Quand la publicité s’invite dans les robots conversationnels

Credit : ChatGPT

La publicité a déjà envahi les plateformes de diffusion, les applications de livraison, les réseaux sociaux et même les moteurs de recherche. Elle frappe maintenant à la porte des robots conversationnels. Une évolution qui soulève une question simple mais lourde de conséquences. Peut-on encore faire confiance à un conseil d’IA lorsqu’il est accompagné d’une promotion commerciale ?

Le signal le plus clair est venu de Google. Début janvier, l’entreprise a informé des annonceurs qu’ils pouvaient acheter un nouveau format publicitaire dans son mode de recherche conversationnelle, appelé AI Mode. Dans un scénario présenté par Google, une personne qui cherche un tapis pour sa salle à manger peut voir apparaître un coupon de réduction lié à un commerçant ayant payé pour cette visibilité. Le coupon ne modifie pas la réponse générée par l’IA, affirme Google, mais il s’agit bien d’une publicité intégrée à l’expérience.

Pour Google, premier vendeur de publicité au monde, ces tests sont loin d’être anecdotiques. Ils laissent entrevoir ce que pourrait devenir l’économie des assistants d’IA. Jusqu’ici, ces outils ont été perçus comme des interlocuteurs relativement neutres, à l’abri des promotions payantes, du référencement commandité et des manipulations commerciales déjà bien connues sur le Web.

Les autres acteurs avancent avec prudence. OpenAI, qui exploite ChatGPT, a reconnu en décembre étudier des pistes publicitaires, tout en promettant une approche « respectueuse de la confiance des utilisateurs ». Perplexity a pour sa part ralenti ses essais publicitaires après des réactions mitigées, tout en indiquant poursuivre des expérimentations ciblées. Chez Meta, les données partagées avec l’assistant peuvent déjà servir au ciblage publicitaire sur Instagram et Facebook, même si aucune publicité n’apparaît encore directement dans le robot conversationnel.

L’enjeu est financier autant que symbolique. Selon l’analyste Nate Elliott, du cabinet eMarketer, l’industrie mondiale de la publicité représente environ 1 000 milliards de dollars par an.

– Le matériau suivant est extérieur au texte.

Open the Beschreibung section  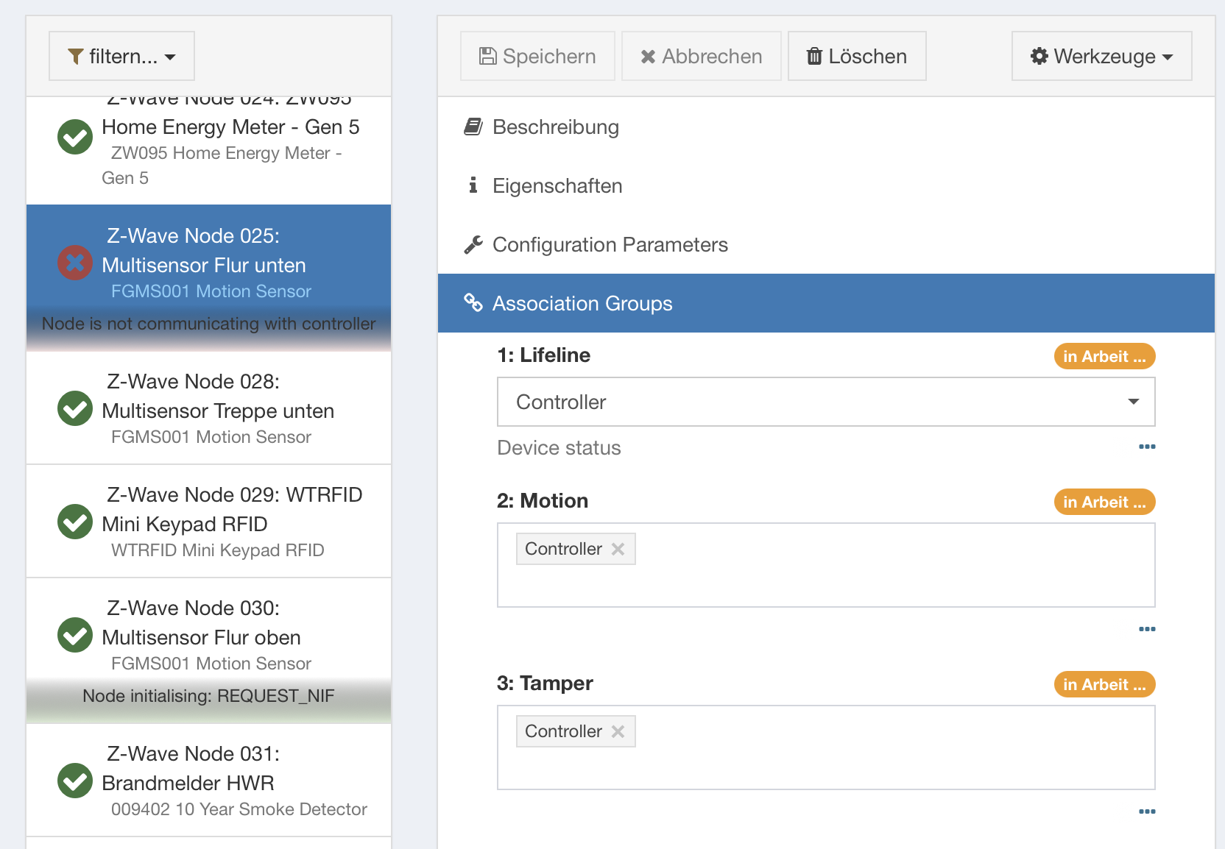click(556, 127)
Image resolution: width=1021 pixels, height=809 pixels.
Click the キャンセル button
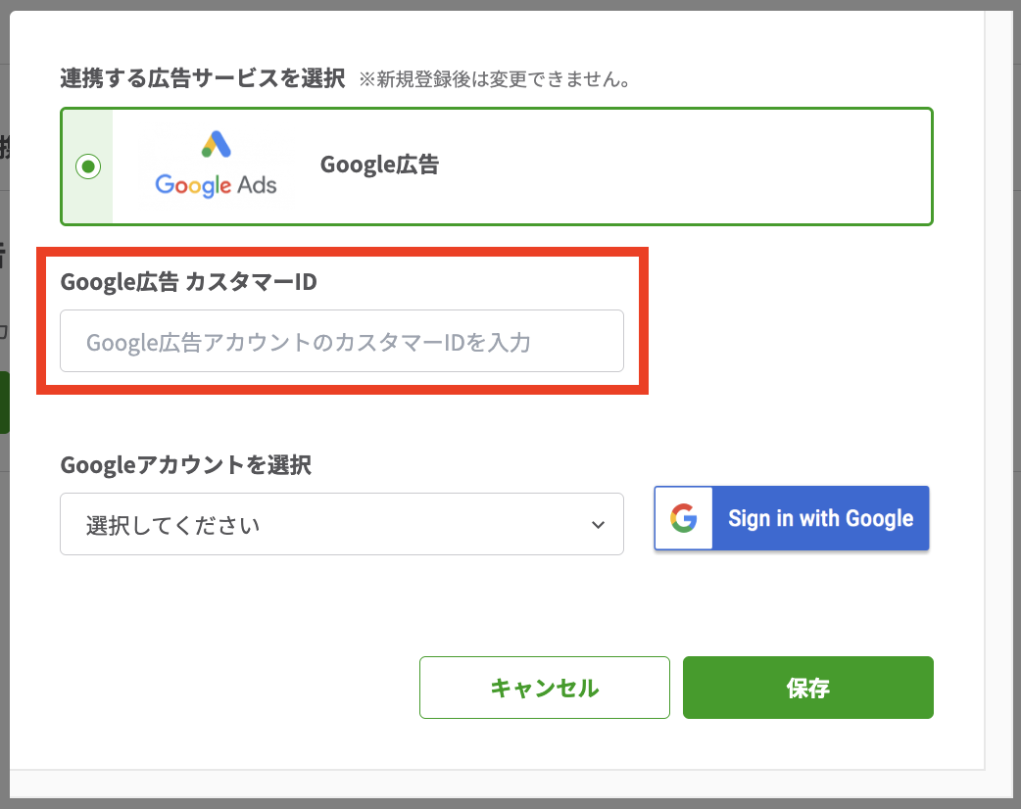coord(545,687)
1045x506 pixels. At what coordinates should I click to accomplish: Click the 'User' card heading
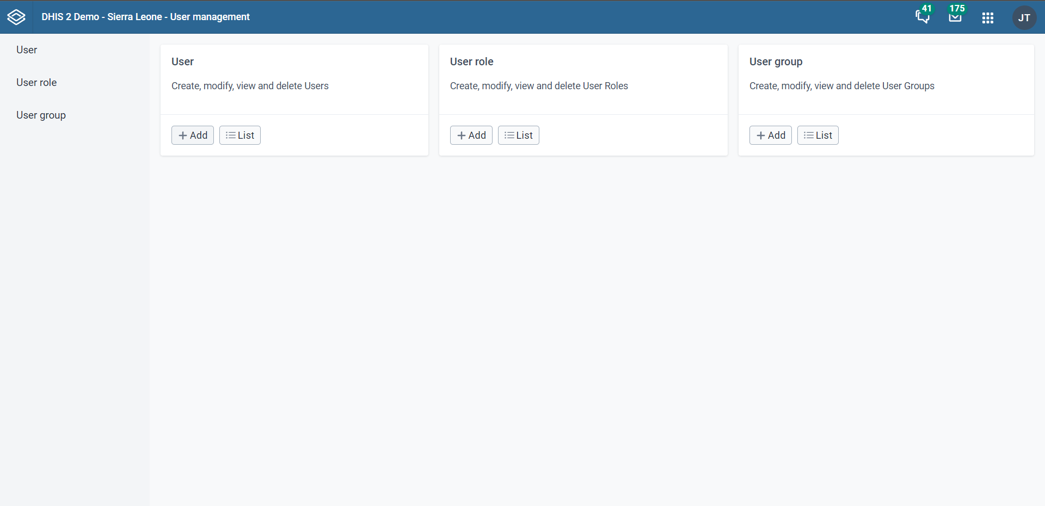[182, 62]
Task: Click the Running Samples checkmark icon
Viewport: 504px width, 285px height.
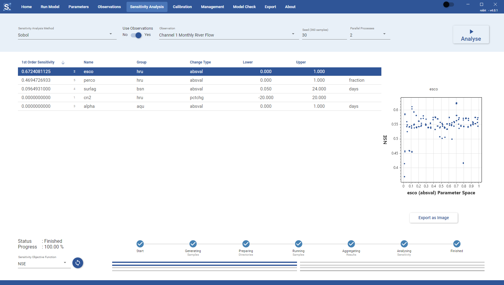Action: pos(299,244)
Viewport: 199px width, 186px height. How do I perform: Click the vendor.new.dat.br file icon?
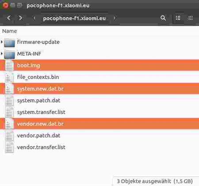pyautogui.click(x=9, y=124)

Une manne tentante pour financer les coûts considérables de l’IA. Mais introduire des annonces dans des outils perçus comme personnels et conversationnels comporte un risque réel de rejet. Les entreprises marchent sur une ligne étroite entre monétisation et perte de confiance.

Dans certains usages, la publicité pourrait sembler presque naturelle. Une recommandation d’outil de création de site Web sponsorisée, alors qu’un utilisateur demande de l’aide pour lancer une petite entreprise, s’inscrit dans la continuité des résultats commandités déjà présents dans la recherche classique. Le problème surgit lorsque l’IA touche à des sujets sensibles ou intimes. Une suggestion de médicament associée à une requête sur la santé, ou une intrusion commerciale dans une discussion personnelle, pourrait rapidement être perçue comme déplacée, voire inquiétante.

Les analystes s’attendent à ce que les acteurs plus modestes adoptent plus rapidement la publicité dans leurs assistants d’IA dès 2026. Les géants, eux, multiplieraient les tests discrets avant un déploiement plus large, possiblement à partir de 2027. Une constante semble déjà se dessiner. Ceux qui refuseront la publicité devront sans doute accepter de payer. Dans l’univers de l’IA conversationnelle, comme ailleurs, la gratuité pourrait de plus en plus rimer avec commandite.